My earlier answer was incorrect. iOS 4 does incorporate file system level encryption - impressive!
The answer to your question is here:
It is important to understand that GoodReader itself doesn't encrypt
or decrypt your files. It does two things - restricts the access to
protected files via GoodReader's own user interface, and asks iOS to
encrypt certain files (or all of them, if you're using app startup
password). iOS, in its turn, locks these files within a few seconds
after you lock your device with a passcode, and instantly unlocks them
when you unlock your device with a passcode. It means that when you
unlock your device with a passcode, all your files become decrypted
and fully accessible, even if GoodReader app is not being run at the
moment, and you haven't entered any of GoodReader's passwords yet. So,
if your device is unlocked, GoodReader will prevent the access to
protected files via its own user interface, but nothing prevents from
copying these files via, for example, File Sharing section of iTunes
(USB transfer), without knowing GoodReader's passwords.
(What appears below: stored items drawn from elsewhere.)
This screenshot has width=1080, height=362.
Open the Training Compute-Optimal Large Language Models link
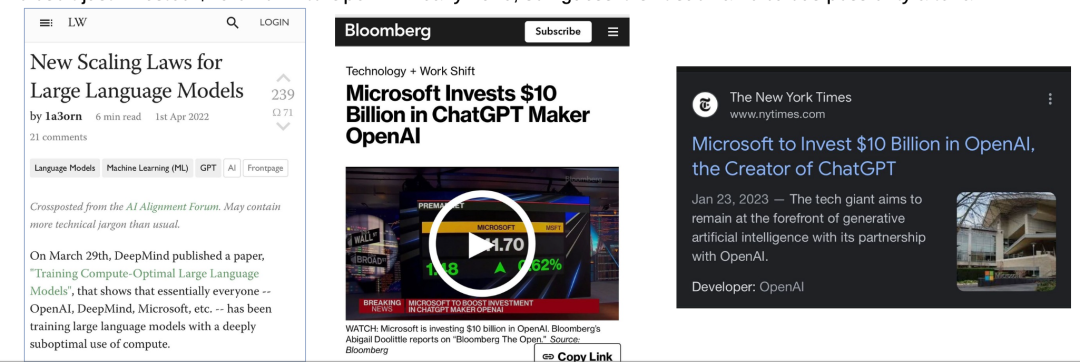point(144,282)
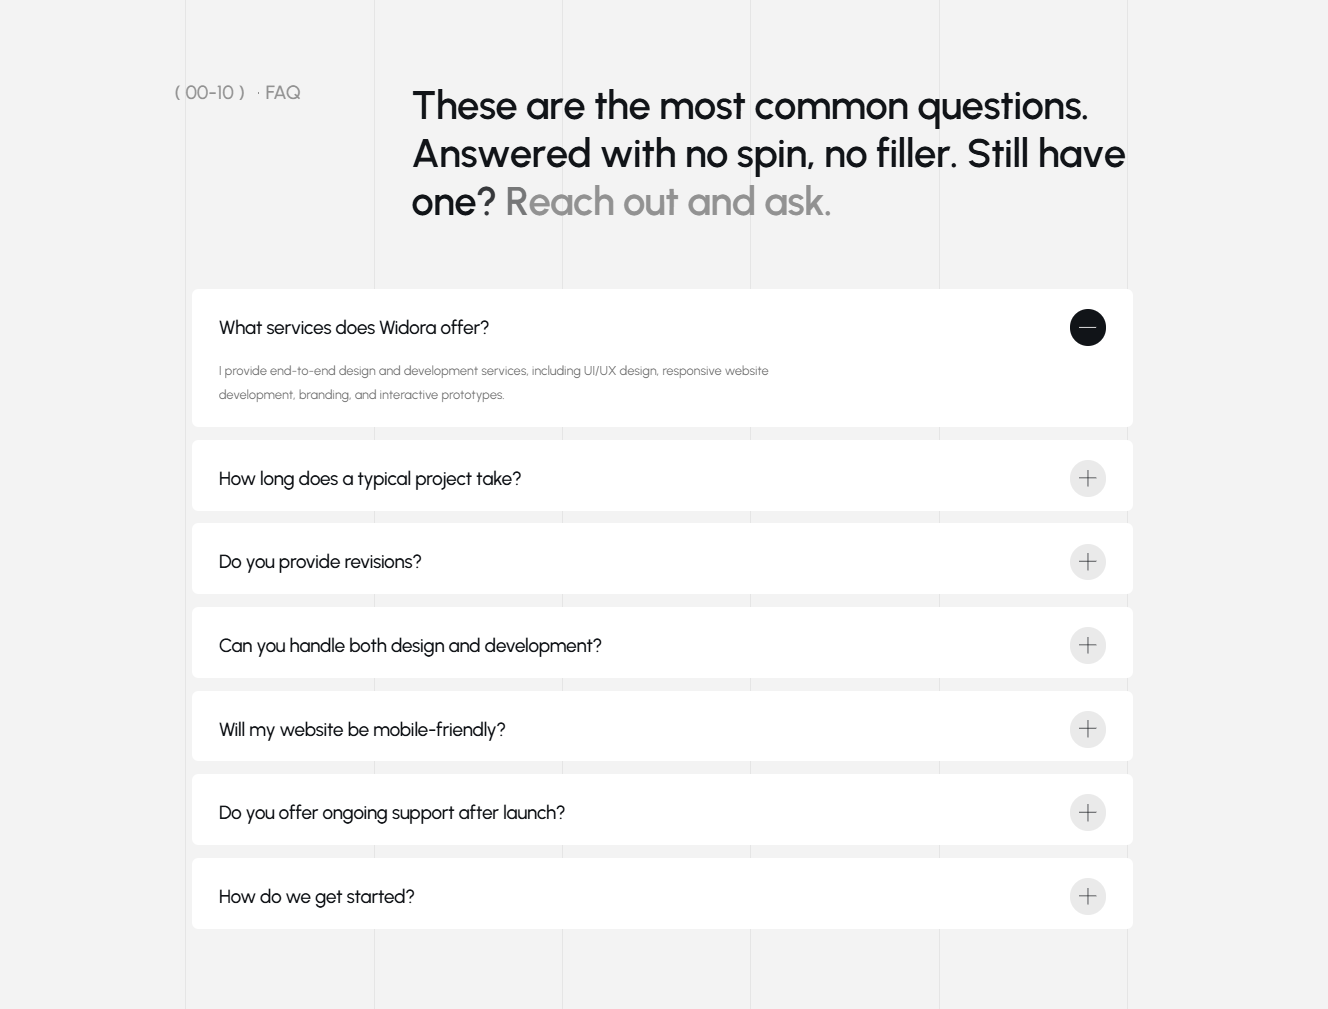Open "How do we get started?" question
This screenshot has width=1328, height=1009.
click(316, 897)
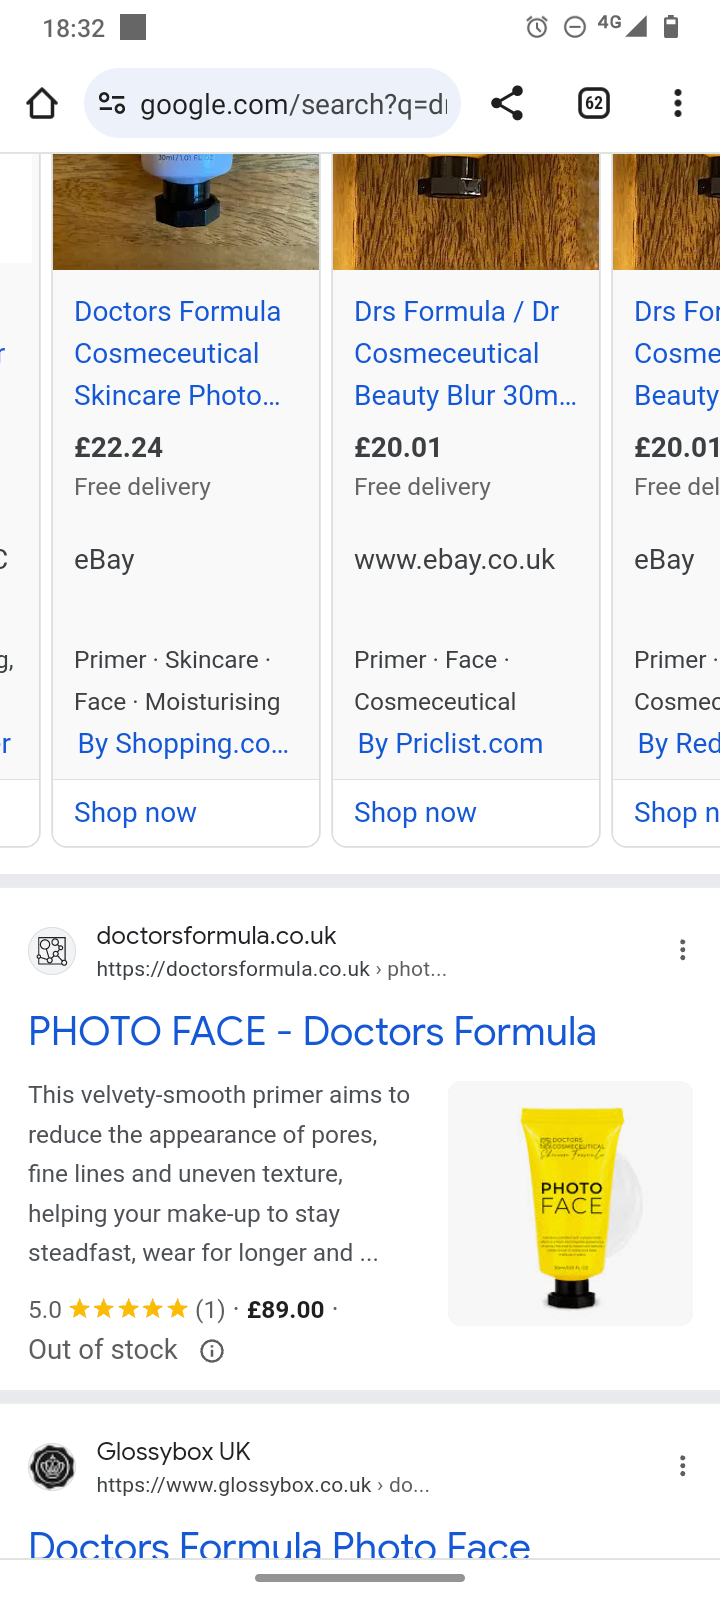Screen dimensions: 720x1600
Task: Tap the By Shopping.co... merchant link
Action: [x=183, y=744]
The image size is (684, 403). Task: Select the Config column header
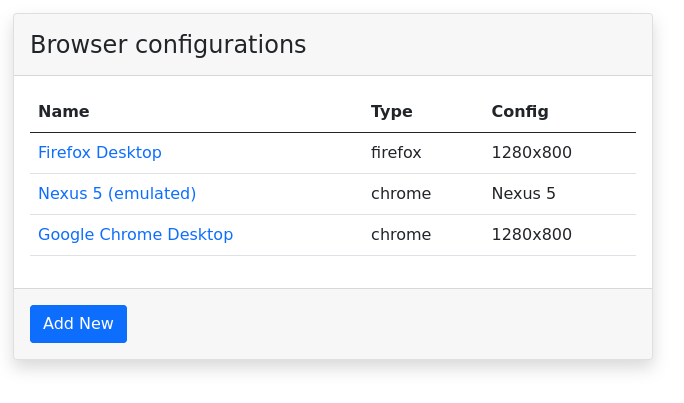520,112
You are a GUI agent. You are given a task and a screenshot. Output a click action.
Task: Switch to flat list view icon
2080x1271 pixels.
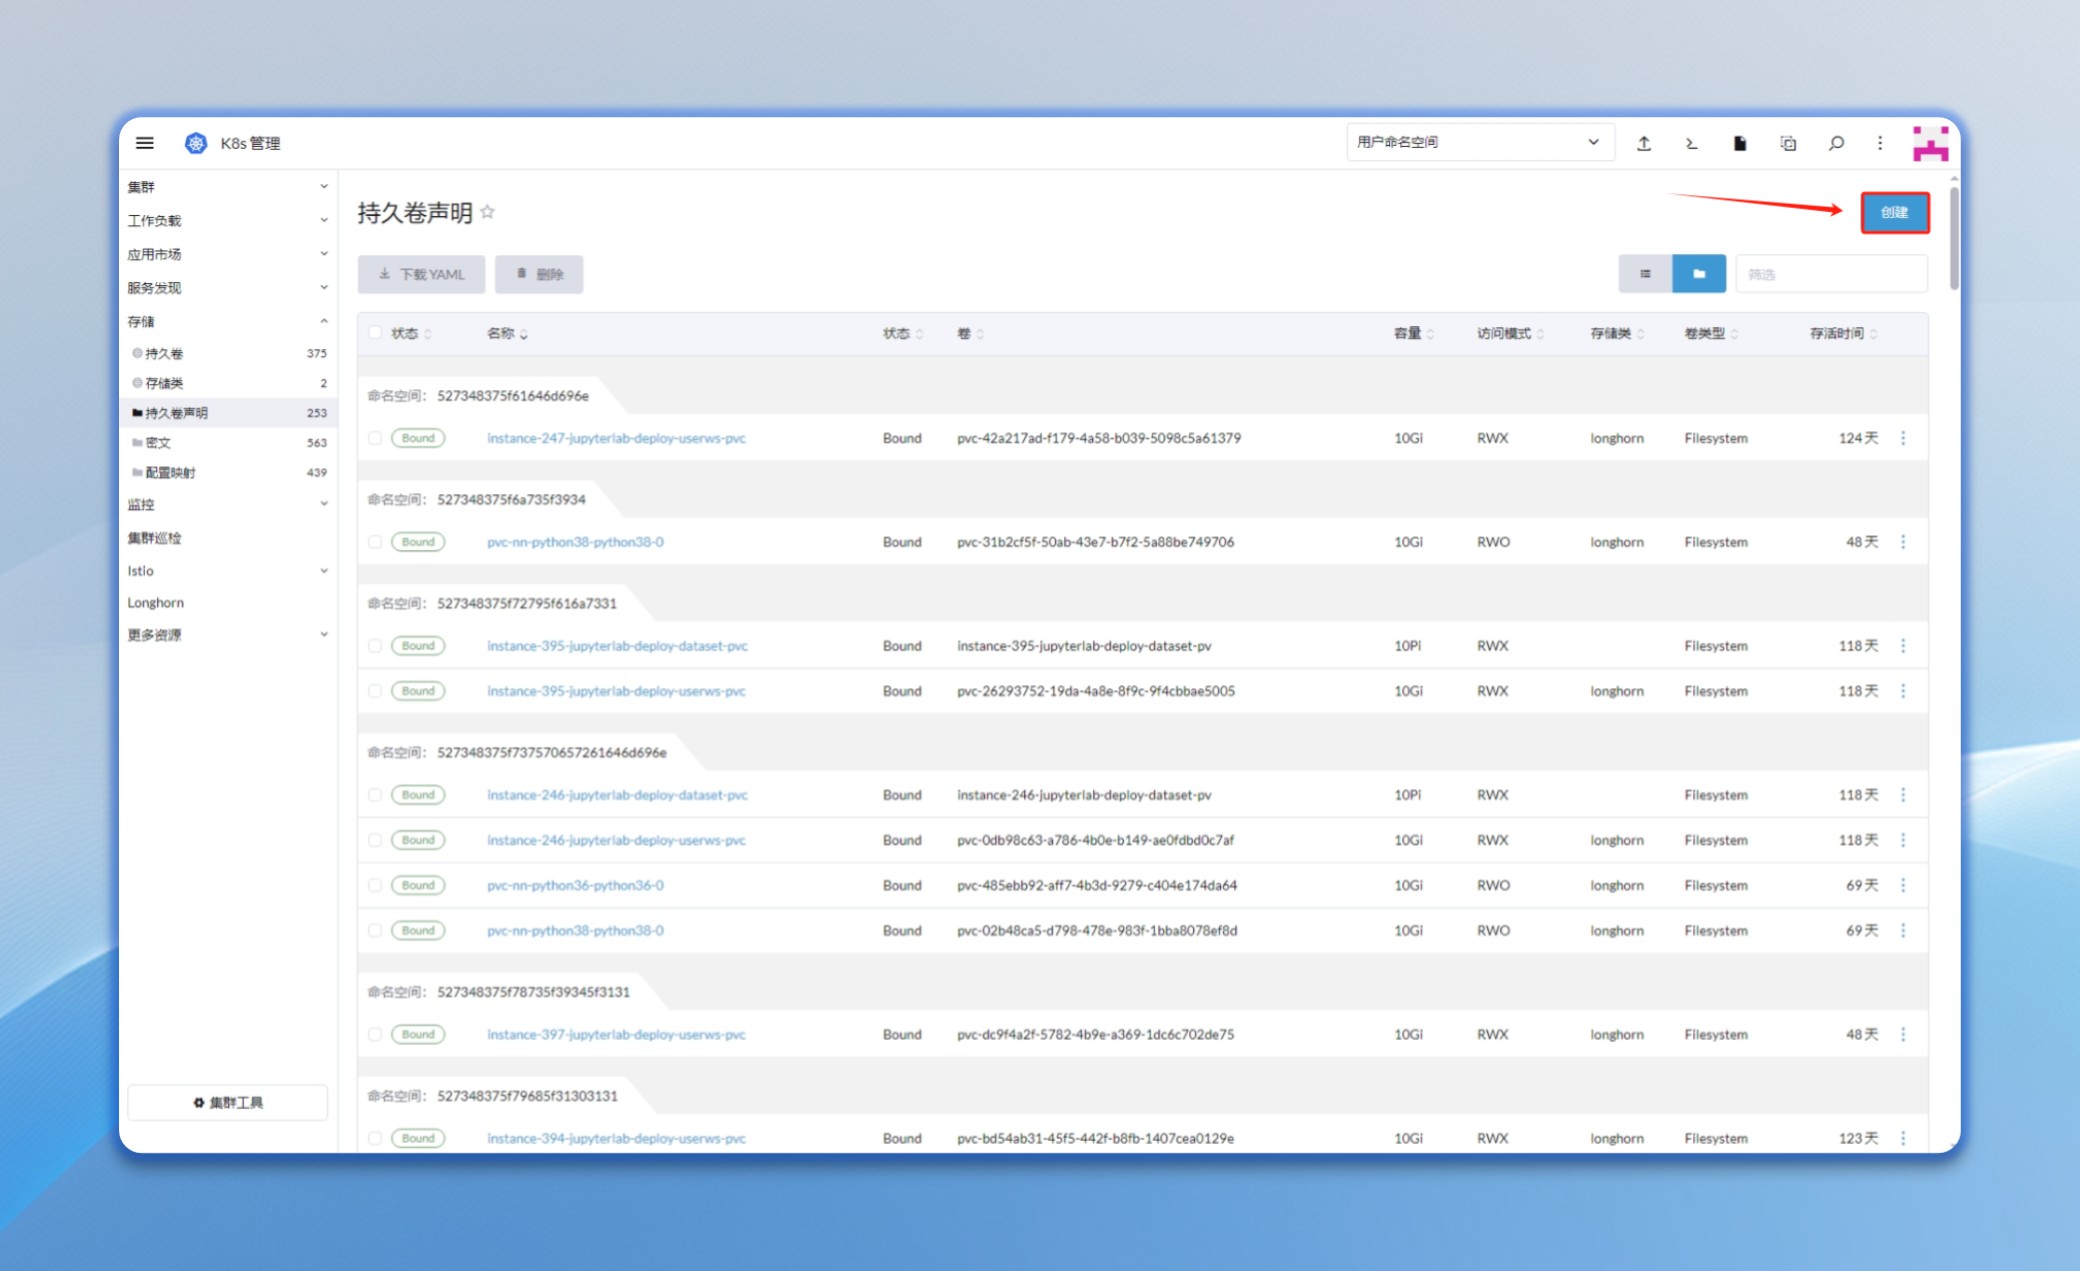tap(1645, 274)
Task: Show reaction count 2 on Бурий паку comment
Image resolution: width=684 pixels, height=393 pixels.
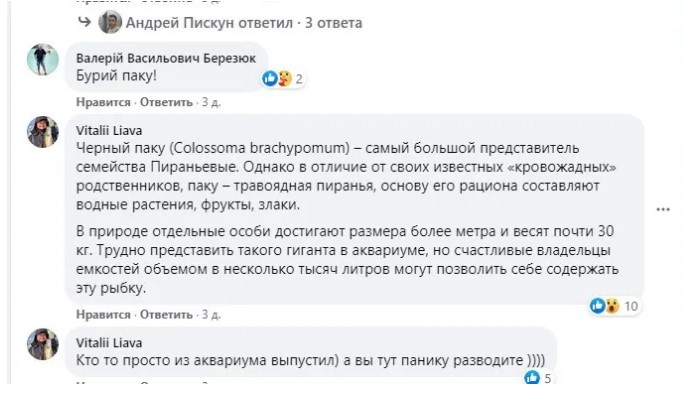Action: (x=299, y=79)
So please be
sure to ALWAYS lock your device with a passcode, even if you leave it
just for a minute. This will turn the physical hardware-based
protection on. And while Auto-Lock option in main device Settings may
be of great help with this, it never hurts to manually lock your
device every time you leave it.
Put concisely, while the iPad is unlocked all data is unencrypted, so in principle, hackers could access your files during this time.